DevOps was widely adopted in the past decade for developing, testing, deploying, and operating large-scale conventional software systems. With DevOps, development cycles became shorter, deployment speed increased, and system releases became auditable and dependable.

Moreover, with the advances made in the past few years in ML and AI, Machine Learning (ML) has revolutionized the world of computers by allowing them to learn as they progress forward with large datasets. Thus, mitigating many previous programming pitfalls and creating new possibilities/use-cases that conventional programming cannot resolve. Unfortunately, applying DevOps principles directly to Machine learning development is not possible. Because unlike DevOps where the final product is solely dependent on code.

ML development is code and data dependent.
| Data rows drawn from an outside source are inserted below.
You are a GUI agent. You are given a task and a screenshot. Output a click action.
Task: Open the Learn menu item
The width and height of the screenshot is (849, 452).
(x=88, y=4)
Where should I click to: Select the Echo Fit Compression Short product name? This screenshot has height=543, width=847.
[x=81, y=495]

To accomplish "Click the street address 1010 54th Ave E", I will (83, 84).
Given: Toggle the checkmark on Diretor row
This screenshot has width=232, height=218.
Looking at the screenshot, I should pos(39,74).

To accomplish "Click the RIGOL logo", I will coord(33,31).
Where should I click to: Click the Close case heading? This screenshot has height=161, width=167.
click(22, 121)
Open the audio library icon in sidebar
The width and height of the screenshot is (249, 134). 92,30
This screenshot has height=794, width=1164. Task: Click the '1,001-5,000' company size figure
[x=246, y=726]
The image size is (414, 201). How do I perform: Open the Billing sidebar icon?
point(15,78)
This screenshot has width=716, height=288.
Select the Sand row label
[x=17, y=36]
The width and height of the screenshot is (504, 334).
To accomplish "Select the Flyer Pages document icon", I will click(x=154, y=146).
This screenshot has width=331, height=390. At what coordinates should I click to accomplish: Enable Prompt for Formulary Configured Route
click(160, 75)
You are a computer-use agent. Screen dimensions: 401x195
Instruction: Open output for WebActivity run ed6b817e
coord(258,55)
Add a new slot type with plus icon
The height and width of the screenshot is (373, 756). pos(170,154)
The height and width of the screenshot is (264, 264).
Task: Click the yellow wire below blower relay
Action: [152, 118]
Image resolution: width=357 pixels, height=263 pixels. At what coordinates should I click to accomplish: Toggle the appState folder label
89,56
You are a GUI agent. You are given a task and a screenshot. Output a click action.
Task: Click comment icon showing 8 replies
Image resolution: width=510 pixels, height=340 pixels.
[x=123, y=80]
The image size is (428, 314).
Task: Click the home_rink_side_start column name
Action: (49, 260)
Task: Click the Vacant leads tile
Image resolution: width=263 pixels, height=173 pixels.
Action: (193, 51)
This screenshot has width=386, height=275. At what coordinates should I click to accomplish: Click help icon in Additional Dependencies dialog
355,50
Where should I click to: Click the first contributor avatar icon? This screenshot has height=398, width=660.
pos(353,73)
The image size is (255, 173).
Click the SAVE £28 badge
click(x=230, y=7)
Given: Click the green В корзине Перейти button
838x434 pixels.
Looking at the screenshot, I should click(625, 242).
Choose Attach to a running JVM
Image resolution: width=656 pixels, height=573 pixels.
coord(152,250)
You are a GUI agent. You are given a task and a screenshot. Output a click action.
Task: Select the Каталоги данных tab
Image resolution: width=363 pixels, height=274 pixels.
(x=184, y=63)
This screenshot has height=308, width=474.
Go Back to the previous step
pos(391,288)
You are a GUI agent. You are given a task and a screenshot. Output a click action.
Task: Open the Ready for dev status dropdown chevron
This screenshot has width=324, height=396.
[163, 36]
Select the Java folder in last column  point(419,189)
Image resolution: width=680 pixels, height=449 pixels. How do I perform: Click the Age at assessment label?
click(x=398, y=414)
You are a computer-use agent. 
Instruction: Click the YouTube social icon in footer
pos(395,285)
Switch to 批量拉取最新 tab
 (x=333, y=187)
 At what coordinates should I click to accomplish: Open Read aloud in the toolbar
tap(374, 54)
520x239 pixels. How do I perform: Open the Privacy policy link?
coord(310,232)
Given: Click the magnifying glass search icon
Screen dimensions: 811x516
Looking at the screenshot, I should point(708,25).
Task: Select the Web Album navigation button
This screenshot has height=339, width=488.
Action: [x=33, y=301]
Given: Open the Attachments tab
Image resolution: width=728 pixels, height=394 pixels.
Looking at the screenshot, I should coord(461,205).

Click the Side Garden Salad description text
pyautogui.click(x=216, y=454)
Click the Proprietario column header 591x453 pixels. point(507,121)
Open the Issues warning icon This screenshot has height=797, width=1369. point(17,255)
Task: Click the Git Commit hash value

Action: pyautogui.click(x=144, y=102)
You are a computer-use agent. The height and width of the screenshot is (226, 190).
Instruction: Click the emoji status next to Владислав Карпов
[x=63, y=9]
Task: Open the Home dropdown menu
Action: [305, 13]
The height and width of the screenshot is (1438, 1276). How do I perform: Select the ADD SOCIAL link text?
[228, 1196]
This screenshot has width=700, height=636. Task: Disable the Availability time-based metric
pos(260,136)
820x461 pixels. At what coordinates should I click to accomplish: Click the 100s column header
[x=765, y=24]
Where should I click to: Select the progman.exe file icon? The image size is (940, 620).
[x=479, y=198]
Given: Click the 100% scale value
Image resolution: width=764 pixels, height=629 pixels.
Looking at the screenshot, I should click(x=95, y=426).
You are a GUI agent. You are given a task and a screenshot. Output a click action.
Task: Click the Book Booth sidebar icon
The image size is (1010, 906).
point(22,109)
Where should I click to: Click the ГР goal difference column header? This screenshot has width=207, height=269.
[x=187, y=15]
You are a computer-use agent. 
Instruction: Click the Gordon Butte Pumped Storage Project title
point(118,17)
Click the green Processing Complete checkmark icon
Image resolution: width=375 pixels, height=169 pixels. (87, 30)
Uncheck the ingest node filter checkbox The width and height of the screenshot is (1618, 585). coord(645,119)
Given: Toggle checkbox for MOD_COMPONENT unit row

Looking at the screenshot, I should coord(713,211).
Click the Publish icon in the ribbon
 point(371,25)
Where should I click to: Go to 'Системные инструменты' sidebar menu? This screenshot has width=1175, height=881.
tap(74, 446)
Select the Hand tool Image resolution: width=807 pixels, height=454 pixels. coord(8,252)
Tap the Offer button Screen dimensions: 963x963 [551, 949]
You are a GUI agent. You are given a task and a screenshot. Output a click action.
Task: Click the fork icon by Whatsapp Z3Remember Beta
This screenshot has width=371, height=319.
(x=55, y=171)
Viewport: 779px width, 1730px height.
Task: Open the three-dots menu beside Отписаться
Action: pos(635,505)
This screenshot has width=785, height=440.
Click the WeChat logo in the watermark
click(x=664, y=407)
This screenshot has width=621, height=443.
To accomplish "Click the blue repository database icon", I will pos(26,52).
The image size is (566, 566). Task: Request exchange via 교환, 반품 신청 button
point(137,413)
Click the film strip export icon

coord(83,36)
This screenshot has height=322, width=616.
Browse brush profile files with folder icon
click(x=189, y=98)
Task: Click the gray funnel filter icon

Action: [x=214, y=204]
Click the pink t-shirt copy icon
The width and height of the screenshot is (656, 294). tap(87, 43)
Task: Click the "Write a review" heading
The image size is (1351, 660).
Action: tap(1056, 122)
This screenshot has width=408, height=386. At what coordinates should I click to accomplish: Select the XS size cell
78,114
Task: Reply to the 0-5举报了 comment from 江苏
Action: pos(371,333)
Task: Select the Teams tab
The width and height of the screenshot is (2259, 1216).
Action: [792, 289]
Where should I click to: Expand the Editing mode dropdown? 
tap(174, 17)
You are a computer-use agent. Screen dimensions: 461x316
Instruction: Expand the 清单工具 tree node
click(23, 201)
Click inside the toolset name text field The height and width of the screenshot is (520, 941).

Moreover, ML models’ development is experimental in nature and has more components that are significantly more complex to build and operate. It is worthy to note that the time spent writing ML code is Approx. 30% of the data scientists’ time, the rest is data analysis, feature engineering, experimenting with different hyperparameters, utilizing remote hardware to run multiple experiments in parallel, experiment tracking, model serving, and many more.

Hidden Technical Debt

Hidden Technical Debt


What is MLOps?

That brings us to MLOps. It was founded at the intersection of DevOps and Machine Learning. Therefore, MLOps is modeled after DevOps. However, it adds data scientists and machine learning engineers to the team. Machine learning operations intend to automate as much as possible, from data sourcing to model monitoring and model re-training.

MLOps abstracts the complex infrastructure (bare metal, virtualized cloud, container orchestration) with diverse hardware (CPU, GPU, TPU) and diverse environment needs – libs, frameworks and provides a set of interoperable tools that accelerates ML Model development in all its phases.

A brief intro into the key phases of MLOps


Phase 1: Data gathering and analysis

Data gathering is about selecting and integrating relevant data from various data sources, these sources can be databases, data stores, object storage, or streaming data.

Data analysis is about performing exploratory data analysis to understand the available data for building the ML model.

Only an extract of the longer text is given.